I do not want to go into the details of what he asked me to do, but years later, as I think about the fact on a train back to the city of my childhood, the memories still haunt me. When don Luigi felt satisfied with my performance, he let me get dressed and leave the room. He explained that I deserved it, what he did to me, because I had disobeyed. I had opened the folder he had told me not to open, the only thing in his office that was forbidden. He reminded me that God always observes, and if I misbehaved again I should suffer, that was the only way to repent. I believed him, I walked the long corridors to exit onto the streets and myriad of saints looked down upon me from the walls. Their stern expressions condemning me for disobeying don Luigi’s orders. Condemning me for what had been done to my body in return. I walked quickly, trying to escape the hellish maze of the school before its demons could chase after me. I ran home, knowing I should tell my mother what had happened. I hurried and panted, until I reached the apartment building where we lived. I ran up the stairs to the fourth floor where we lived and ringed the doorbell. My mother found me all sweaty and tired after my run. She asked me whether I was alright. I took a deep breath in, ready to tell her everything. “Yes,” I replied, “I just didn’t want to miss my show on TV.”

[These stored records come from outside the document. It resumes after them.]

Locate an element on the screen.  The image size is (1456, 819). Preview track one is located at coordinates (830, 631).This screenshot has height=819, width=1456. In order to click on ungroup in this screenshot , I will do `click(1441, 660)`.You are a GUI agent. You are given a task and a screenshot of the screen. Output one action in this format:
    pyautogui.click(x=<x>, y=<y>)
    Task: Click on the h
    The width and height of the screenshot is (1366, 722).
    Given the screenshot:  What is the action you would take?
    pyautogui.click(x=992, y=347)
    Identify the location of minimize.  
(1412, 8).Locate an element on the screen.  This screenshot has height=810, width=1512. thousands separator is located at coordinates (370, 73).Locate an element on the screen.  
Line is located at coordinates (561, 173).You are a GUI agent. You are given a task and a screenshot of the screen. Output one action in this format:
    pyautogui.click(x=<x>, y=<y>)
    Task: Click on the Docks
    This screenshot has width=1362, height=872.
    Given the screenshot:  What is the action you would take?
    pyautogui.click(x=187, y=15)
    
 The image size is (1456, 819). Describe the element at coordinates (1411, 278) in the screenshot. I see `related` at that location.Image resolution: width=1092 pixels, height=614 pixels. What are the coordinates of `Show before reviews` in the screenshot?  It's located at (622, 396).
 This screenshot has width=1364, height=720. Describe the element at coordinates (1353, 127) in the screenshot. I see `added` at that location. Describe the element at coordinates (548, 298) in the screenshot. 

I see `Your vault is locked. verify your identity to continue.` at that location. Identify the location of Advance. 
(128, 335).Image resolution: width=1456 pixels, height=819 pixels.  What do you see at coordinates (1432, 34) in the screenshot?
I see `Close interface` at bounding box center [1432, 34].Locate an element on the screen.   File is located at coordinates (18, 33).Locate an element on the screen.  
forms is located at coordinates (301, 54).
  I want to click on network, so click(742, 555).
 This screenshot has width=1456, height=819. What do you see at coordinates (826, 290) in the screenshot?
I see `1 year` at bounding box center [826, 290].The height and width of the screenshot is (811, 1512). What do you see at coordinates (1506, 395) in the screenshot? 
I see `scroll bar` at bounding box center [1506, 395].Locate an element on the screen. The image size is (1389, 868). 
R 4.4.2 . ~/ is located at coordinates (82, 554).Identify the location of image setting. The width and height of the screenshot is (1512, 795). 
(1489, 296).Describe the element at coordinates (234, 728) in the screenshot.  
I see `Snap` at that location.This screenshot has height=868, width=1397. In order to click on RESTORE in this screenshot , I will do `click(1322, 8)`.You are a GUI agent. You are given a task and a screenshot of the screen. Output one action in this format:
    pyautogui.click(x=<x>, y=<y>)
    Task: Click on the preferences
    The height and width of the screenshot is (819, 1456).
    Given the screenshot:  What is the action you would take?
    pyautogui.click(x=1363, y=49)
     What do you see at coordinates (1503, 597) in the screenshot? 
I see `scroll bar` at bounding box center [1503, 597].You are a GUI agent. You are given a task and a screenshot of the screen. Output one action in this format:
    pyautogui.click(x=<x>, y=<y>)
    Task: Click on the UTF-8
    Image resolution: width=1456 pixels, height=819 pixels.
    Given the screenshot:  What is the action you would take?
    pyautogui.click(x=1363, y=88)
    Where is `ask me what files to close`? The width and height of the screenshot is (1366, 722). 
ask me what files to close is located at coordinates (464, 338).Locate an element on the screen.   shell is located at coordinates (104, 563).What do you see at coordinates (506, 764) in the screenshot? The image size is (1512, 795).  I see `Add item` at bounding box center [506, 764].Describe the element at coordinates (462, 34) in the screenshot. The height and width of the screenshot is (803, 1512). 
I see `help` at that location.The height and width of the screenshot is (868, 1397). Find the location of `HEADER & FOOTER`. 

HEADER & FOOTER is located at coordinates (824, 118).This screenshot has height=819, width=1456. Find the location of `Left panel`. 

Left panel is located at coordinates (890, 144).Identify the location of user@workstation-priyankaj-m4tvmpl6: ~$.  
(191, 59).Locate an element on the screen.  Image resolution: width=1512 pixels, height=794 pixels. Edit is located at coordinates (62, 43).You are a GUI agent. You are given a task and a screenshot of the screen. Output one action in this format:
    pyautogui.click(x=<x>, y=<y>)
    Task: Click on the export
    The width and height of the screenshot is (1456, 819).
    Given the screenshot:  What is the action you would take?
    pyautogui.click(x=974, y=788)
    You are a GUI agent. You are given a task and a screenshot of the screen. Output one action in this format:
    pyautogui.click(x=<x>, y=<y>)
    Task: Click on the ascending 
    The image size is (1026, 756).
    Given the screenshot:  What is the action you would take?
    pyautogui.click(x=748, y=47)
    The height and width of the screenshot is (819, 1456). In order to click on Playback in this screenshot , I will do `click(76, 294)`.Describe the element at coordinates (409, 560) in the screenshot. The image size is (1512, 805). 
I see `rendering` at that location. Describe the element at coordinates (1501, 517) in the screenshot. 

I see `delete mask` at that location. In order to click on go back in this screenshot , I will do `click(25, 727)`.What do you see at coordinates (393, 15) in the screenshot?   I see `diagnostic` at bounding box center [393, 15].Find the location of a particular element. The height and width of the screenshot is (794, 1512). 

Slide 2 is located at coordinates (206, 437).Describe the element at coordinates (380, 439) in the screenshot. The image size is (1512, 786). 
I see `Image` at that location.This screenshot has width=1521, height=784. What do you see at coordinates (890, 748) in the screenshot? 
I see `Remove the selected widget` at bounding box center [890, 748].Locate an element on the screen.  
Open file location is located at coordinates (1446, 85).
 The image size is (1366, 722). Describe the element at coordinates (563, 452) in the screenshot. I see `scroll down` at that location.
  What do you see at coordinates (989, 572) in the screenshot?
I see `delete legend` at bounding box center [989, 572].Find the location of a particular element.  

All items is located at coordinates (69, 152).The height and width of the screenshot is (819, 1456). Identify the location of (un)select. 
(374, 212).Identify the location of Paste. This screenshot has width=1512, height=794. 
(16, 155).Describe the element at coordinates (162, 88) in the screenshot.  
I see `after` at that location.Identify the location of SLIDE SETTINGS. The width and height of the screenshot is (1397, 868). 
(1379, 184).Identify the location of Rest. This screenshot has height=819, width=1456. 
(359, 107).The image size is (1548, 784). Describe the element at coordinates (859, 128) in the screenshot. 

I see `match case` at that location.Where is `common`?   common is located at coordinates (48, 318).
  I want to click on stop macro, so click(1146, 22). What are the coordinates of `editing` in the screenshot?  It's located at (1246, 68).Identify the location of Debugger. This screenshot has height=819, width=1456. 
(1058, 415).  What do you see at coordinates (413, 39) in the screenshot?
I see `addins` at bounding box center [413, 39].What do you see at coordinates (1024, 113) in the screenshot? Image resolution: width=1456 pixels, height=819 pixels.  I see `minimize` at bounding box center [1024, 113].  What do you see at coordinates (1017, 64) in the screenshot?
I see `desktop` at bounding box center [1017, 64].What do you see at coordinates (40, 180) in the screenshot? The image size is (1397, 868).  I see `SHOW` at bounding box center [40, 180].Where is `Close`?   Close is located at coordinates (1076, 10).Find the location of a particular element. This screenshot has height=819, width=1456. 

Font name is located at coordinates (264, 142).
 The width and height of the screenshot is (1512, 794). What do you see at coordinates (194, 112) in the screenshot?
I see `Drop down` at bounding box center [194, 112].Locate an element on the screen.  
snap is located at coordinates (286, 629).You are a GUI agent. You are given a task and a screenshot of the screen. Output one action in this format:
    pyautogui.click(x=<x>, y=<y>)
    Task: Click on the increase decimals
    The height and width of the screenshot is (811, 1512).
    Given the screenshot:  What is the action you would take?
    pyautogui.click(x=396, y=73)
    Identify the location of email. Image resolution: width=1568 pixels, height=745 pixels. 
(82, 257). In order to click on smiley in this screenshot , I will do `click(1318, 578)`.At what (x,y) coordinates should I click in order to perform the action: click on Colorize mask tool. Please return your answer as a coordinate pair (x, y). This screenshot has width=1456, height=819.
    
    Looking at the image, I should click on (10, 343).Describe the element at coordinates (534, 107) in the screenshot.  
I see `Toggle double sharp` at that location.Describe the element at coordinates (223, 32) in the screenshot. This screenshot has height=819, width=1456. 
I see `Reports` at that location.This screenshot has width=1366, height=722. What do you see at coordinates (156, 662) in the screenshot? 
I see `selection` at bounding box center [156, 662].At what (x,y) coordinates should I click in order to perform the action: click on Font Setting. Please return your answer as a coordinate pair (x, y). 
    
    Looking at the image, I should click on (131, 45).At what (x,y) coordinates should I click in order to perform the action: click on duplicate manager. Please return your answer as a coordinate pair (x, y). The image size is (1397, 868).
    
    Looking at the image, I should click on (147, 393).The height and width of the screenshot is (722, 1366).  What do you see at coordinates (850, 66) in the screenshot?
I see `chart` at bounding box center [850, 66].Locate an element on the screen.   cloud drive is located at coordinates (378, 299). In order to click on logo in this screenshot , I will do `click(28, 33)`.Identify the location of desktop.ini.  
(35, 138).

My mother sighed and let me in through the door. She shook her head and probably wondered why her son could not be more focused. I never told her what had happened.

I know today that the violence I had to go through again and again was not God’s will. I know don Luigi was a sick individual, who perpetrated violence against dozens of children. I know he was not alone, I know most teachers in that school were with him, just like him. I know he deserved prison, although he ended up being absolved by the Vatican jury when his process came. I know there are sick parts of society that commit atrocities and get away with it. I left Rome after that school year because of my mother’s job. We moved to Switzerland and I found my passion for tech. For my parents’ greatest joy, I started studying so I could get admitted to the Polytechnique in Zurich, where I graduated with honors. I now develop videogames for children and teenagers. I am coming back to Rome after twenty years for my grandfather’s funeral, and as I glance at the sacred churches from the railroad, I know my next videogame will be designed for all the boys who, like me, had to go through red folders. For all the boys who ran home and pretended like their running was vain. They no longer should be silent.